Eric Zemmour. / foto: screen Twitter: @L_heguiaphal
REKLAMA
Potencjalny kandydat na prezydenta Francji Eric Zemmour odwiedził 20 października targi broni Milopol. W internecie pokazał się filmik, na którym prawicowy publicysta bierze do ręki karabin snajperski używany przez jednostki specjalne „Raid” i przymierza go do ramienia. Zwykły gest mężczyzny na widok takiej „zabawki”. Francuska lewica dostała jednak… rozwolnienia.
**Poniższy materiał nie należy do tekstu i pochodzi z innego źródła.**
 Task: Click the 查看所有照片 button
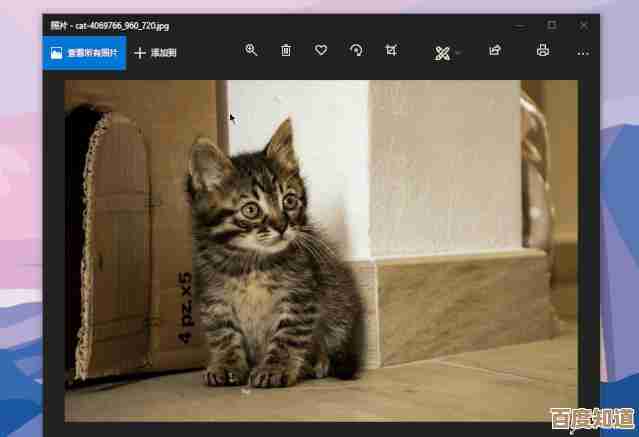(x=84, y=52)
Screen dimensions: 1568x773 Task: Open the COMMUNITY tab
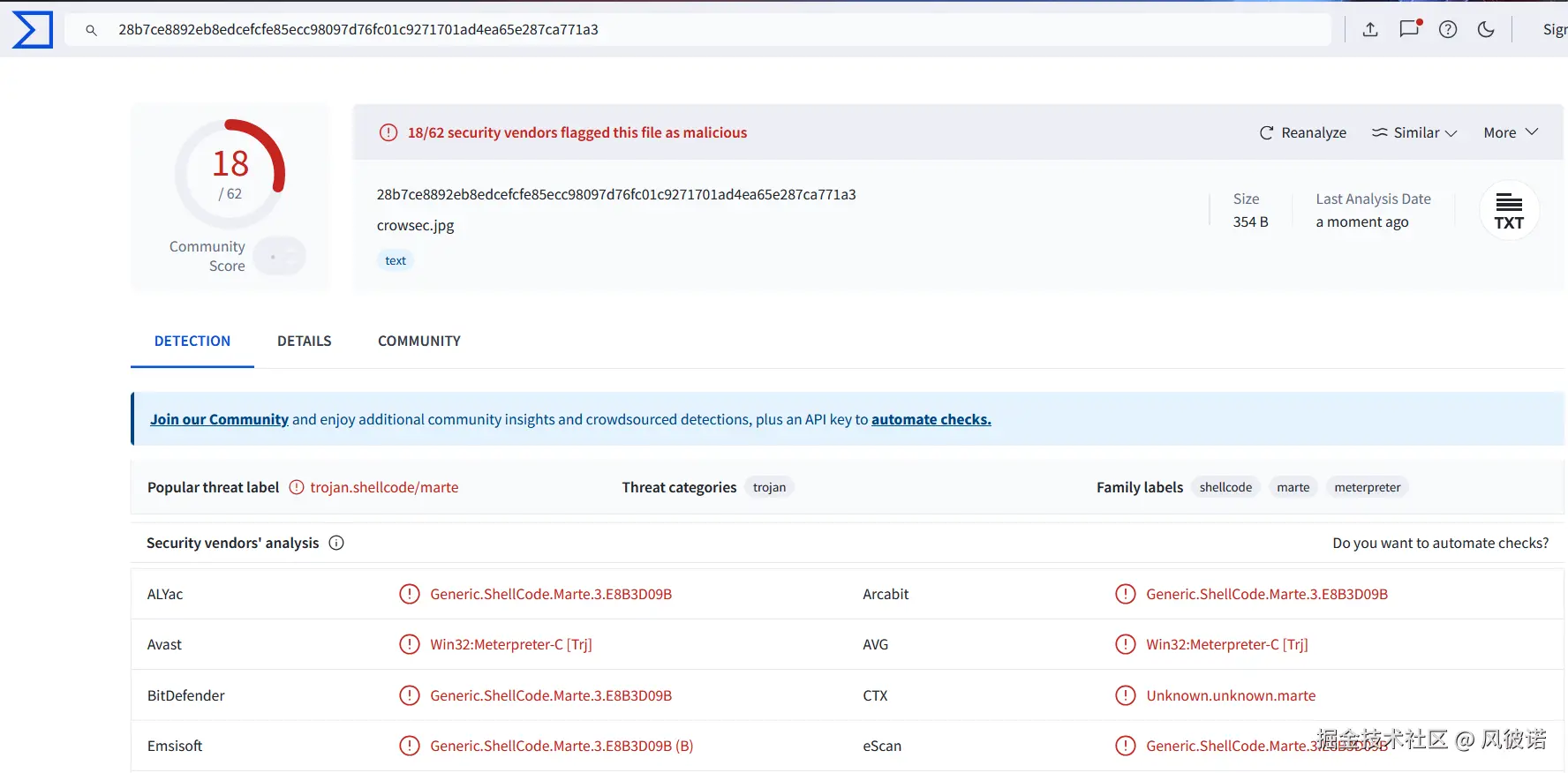point(419,341)
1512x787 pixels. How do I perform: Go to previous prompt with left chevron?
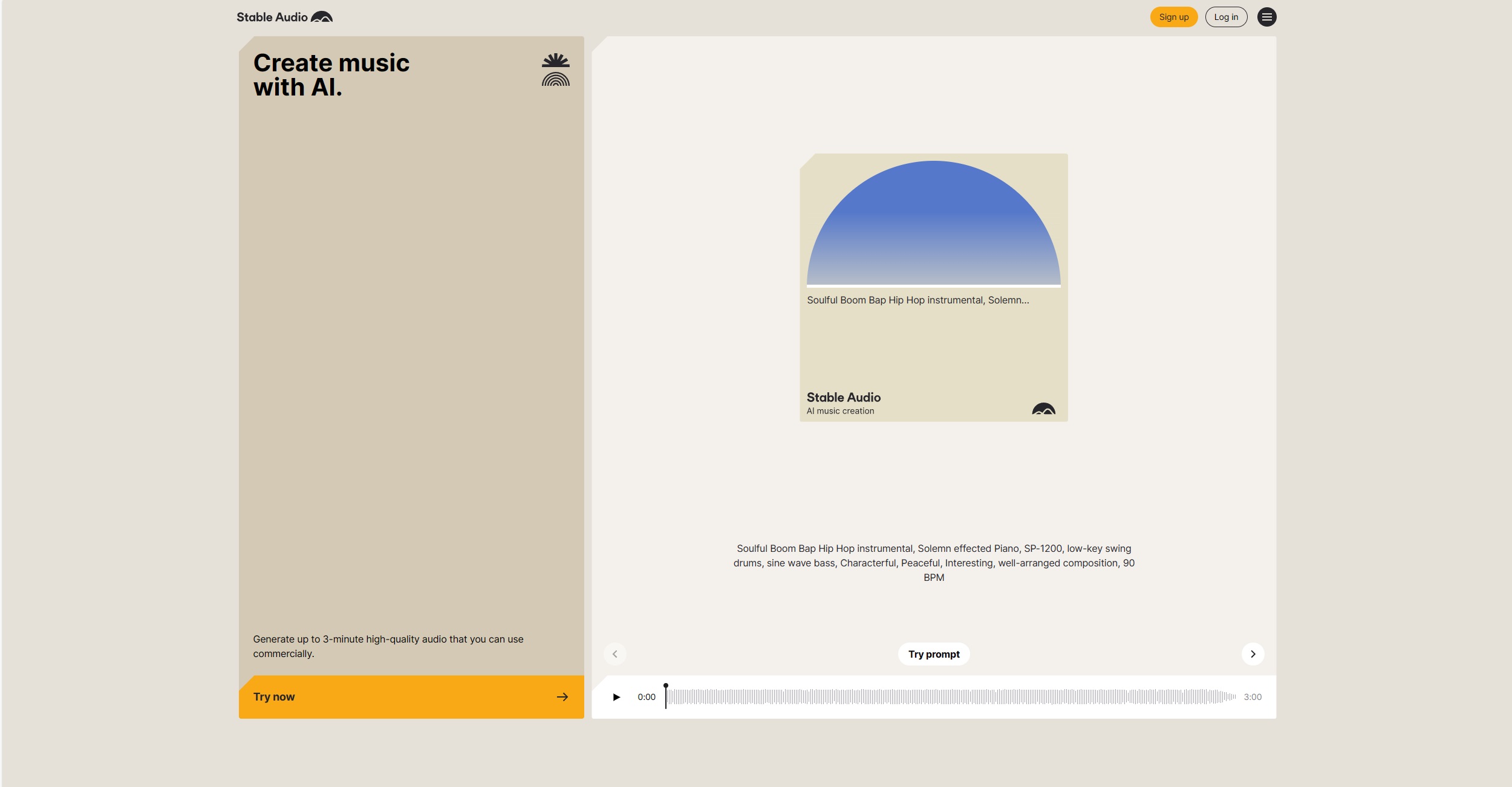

Zemmour z karabinem wywołał komentarz samej minister ds. obywatelstwa Marleny Schiappy. Napisała, że „Celowanie w dziennikarzy z bronią i mówienie im, żeby się cofnęli! – To nie jest śmieszne. To przerażające. Zwłaszcza po tym, jak poważnie powiedział, że chce ‘zmniejszyć siłę mediów’. W demokracji wolność prasy nie jest żartem i nigdy nie powinna być zagrożona”.

O tym, że lewica nie zna się na żartach wiadomo od dawna. Minister jednak mocno się ośmieszyła. Organizowane od 1984 roku Expo odbywa się pod egidą Ministerstwa Spraw Wewnętrznych, do którego należy także wydział obywatelstwa, którym kieruje Schiappa (poprzednio minister ds. równości płci). Nikt wcześniej tak jak Zemmour, tej imprezie takiej reklamy nie zrobił.

REKLAMA

Podczas wizyty w Parc des Expositions w Paryżu Eric Zemmour wziął do ręki karabin snajperski „PGM Ultima Ratio”. „Kiedy będzie pan Pezydentem Republiki, panie Zemmour, będzie pan chroniony przez taką broń” – mówi mu oprowadzający po wystawie przewodnik. Inny pokazuje publicyście jak z niej korzystać. łza. Eric Zemmour śmiejąc się, odwraca broń w kierunku kilku dziennikarzy i mówi, by się lepiej wycofali.

Materiał filmowy, nakręcony i wyemitowany przez dziennikarza „L’Obs” Lucasa Burela, szybko spotkał się z ogromnym zainteresowaniem w mediach społecznościowych. Żart nie rozśmieszył jednak Marlèny Schiappy.

Na jej wpis natychmiast zareagował i sam Zemmour kładąc kres sprawie: „Nikogo nie wskazałem. Nie było w tym żadnego politycznego przesłania ani groźby. Marlène Schiappa próbuje zmontować problem”. Mniej oficjalnie, według dziennikarki telewizji BFM Anne Saurat-Dubois, Eric Zemmour miał pójść dalej i prywatnie nazwać minister „imbecylem”, a jej komentarz uznać za „groteskowy”.

„Zszokowana” była jednak nie tylko Schiappa. Także była minister sprawiedliwości Rachida Dati doznała podobnych uczuć. „To ekspozycja, która dotyczy bezpieczeństwa państwa, a w szczególności walki z terroryzmem. To bardzo poważne i to nie jest pokaz zabawek. Byłam zszokowana tym obrazem, zwłaszcza gdy chcesz udawać prezydenta republiki” – grzmiała była minister w rządzie Sarkozyego.